The recent frigid weather rightfully belongs to January. Temperatures fall to the teens in the early morning hours and creep up to only just above freezing in the afternoons. Sharp winds gust with what feels like a vindictive malice, making it even colder. If you have to be outside, it’s best to move briskly. I think this, wistfully and often, as I stand, holding the leash attached to my sluggish senior dog. He may pace restlessly in the house, but once out of doors, Kiko tends to remain resolutely immobile, transfixed, his nose firmly planted in the grass, lost in a host of smells. A recent injury has slowed my fourteen and a half-year old dog even further. Our “walks” cover far less distance these days, but they’re more frequent, and we’re outside nearly as long.
Gazing out from sheltered comfort, the landscape often has the appearance of early spring perfection. Daffodils nod their sturdy golden heads amidst green sword-like foliage.
The cherry trees were coaxed toward peak bloom last week by a couple of almost summery days. Their blossoms form luminous clouds of pale pink in the bright sunshine.
But a clear blue sky shifts in an instant to a burnished and ominous steel gray.
Clouds race in, seeming to herald an approaching apocalypse.

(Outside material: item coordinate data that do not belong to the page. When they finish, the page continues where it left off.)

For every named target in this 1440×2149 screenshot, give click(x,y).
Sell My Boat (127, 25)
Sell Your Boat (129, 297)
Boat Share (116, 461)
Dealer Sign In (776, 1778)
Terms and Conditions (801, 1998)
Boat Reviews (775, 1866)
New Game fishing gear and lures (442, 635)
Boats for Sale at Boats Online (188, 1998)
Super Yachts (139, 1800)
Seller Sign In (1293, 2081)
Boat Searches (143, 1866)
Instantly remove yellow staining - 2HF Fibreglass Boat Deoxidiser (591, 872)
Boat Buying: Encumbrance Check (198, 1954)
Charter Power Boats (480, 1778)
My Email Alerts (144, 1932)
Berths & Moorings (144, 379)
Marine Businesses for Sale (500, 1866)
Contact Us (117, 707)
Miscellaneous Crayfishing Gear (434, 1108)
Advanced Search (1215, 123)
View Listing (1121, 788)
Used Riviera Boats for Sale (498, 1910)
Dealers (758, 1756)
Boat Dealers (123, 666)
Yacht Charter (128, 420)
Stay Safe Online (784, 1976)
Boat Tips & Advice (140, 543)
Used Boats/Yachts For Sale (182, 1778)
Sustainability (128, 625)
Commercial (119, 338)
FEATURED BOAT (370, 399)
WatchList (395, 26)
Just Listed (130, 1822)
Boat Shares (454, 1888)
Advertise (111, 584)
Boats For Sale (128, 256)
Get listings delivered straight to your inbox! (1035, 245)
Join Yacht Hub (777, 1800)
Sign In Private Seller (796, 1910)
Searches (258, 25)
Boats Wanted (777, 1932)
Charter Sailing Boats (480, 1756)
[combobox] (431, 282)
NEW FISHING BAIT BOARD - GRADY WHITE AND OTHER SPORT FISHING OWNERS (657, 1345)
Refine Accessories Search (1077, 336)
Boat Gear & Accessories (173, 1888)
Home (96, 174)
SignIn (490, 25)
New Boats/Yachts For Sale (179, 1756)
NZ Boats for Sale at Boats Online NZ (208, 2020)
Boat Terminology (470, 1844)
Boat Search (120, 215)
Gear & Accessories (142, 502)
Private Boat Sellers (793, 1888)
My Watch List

Bitter gales and icy rainstorms whip through suddenly and repeatedly, doing their best to drive all delicate petals into the ground. On Saturday, my daughter and I attended a local high school production of Annie. After the show, we watched from the glass-enclosed cafeteria as a light drizzle began falling on a courtyard planted with small, lovely cherry trees. The falling petals looked like snowflakes. As the intensity of the rain increased, we looked out onto a blizzard-like scene. And then, as though for a definitive finale, there was a prolonged and pounding hailstorm.
Just another March lion, strutting his stuff. Take that, you pathetic lambs!
Our world, like this month, has far too many lions.